Diagnostic Certainty of a Mesothelioma Diagnosis Based on Immunophenotype
Frank Schneider, Agnieszka Onisko, Rajmohan Murali. University of Pittsburgh Medical Center, Pittsburgh, PA; Memorial Sloan-Kettering Cancer Center, New York, NY
Background: A diagnosis of mesothelioma is usually made only after establishing the immunophenotype of the neoplastic cells. The International Mesothelioma Interest Group suggested using two antibodies each for mesothelioma and the diagnoses in the differential diagnosis. We present here a Bayesian model to generate post-test probabilities (PTP) for various stain combinations using epithelioid mesothelioma (EpM) as an example.

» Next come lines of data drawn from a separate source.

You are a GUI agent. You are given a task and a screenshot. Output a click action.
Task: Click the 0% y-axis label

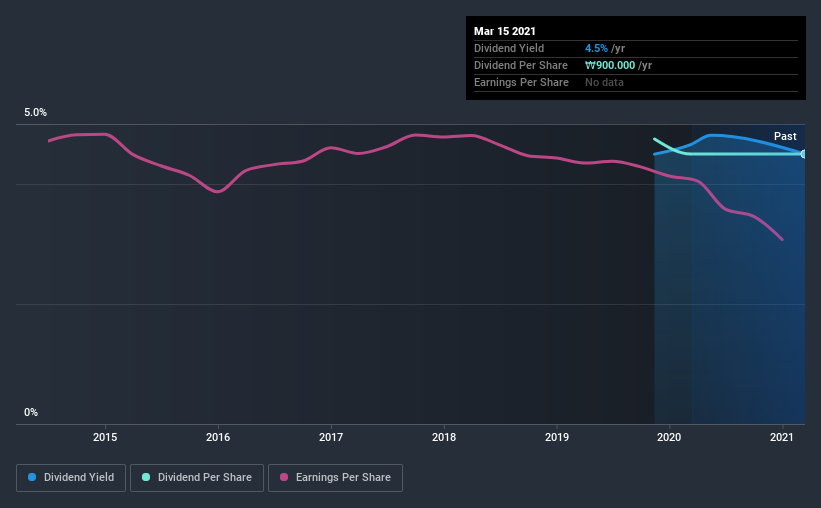click(x=31, y=412)
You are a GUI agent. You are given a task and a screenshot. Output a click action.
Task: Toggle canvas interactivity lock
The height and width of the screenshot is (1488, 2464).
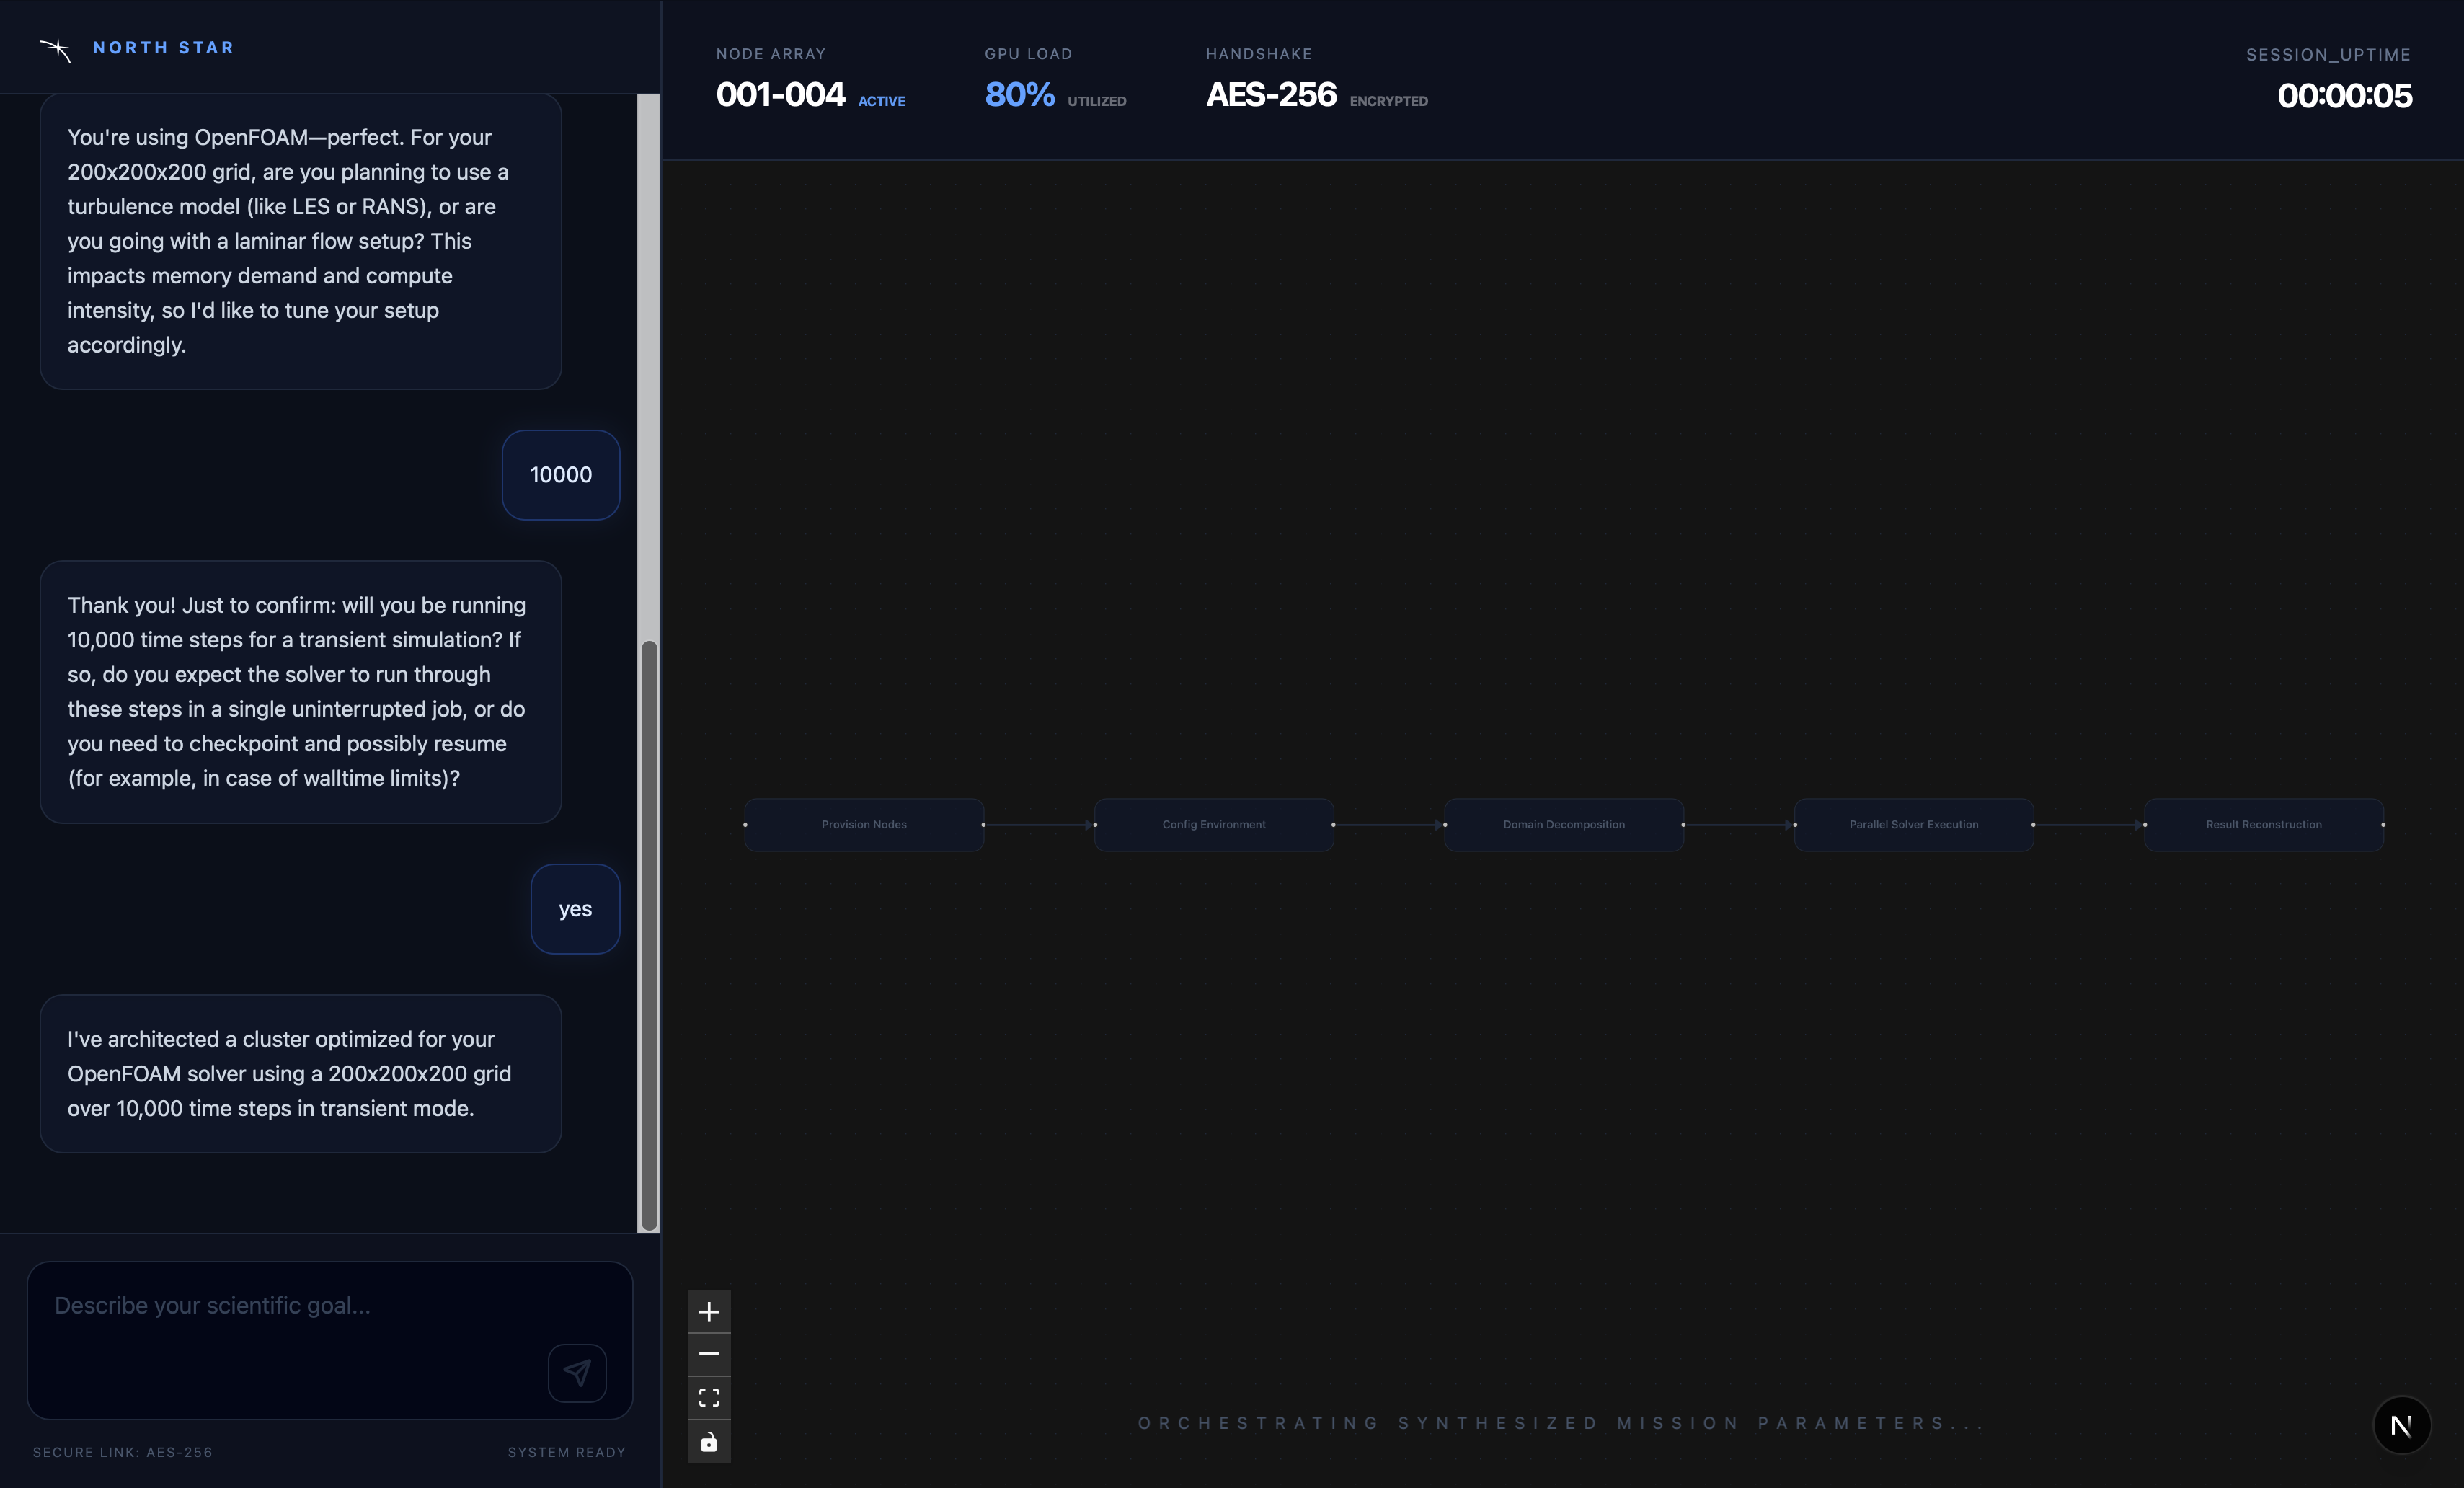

Design: Pre-test probabilities for 42 different neoplasms were determined by counting their relative occurrence in 300 random pleural biopsies and resections during an 8-year period (32 different tumors) and by adding to that list other tumors less often seen in the pleura. A model was created using SMILE and GeNIe, an inference engine and development environment for probabilistic models (Decision Systems Laboratory, Pittsburgh, PA), considering the immunophenotype of the various differential diagnoses. Under the assumption that a cytokeratin AE1/3 stain is positive, the PTP of EpM was calculated for combinations of commonly used stains.
Results: The four most common pleural tumors were carcinomas of breast, lung, ovary and EpM (pre-test probabilities 37%, 24%, 11%, 5%, respectively) in women, and carcinomas of lung, esophagus, EpM and biphasic mesothelioma (pre-test probabilities 26%, 6%, 19%, 6%, respectively) in men. PTPs varied slightly based on patient gender. A combination of positive mesothelioma markers Calretinin and CK5/6 with negative adenocarcinoma markers TTF-1 and either MOC-31, BerEp4 or B72.3 (4-stain panel) provided a PTP of 90%. Using CEA instead of the latter three markers reduced the PTP to 70%. When a 6-stain panel was employed by adding D2-40 or WT-1 and using two of the adenocarcinoma makers in addition to TTF-1, the PTP increased to 98% or greater. In the four stain panel, having one stain show an unexpected result decreases the PTP to below 20%, but PTPs can be restored to >80% by adding a both another mesothelioma and adenocarcinoma marker.
Conclusions: A combination of two mesothelial markers and two adenocarcinoma markers provides sufficient diagnostic certainty for EpM, especially since in that situation the PTPs for the differential diagnoses are far below 10%. A panel of at least three stains each is useful if one of the markers show unexpected staining. Calculation of the PTP can be performed for any stain combination and result, and could be used as marker of diagnostic certainty in the clinical and medico-legal setting.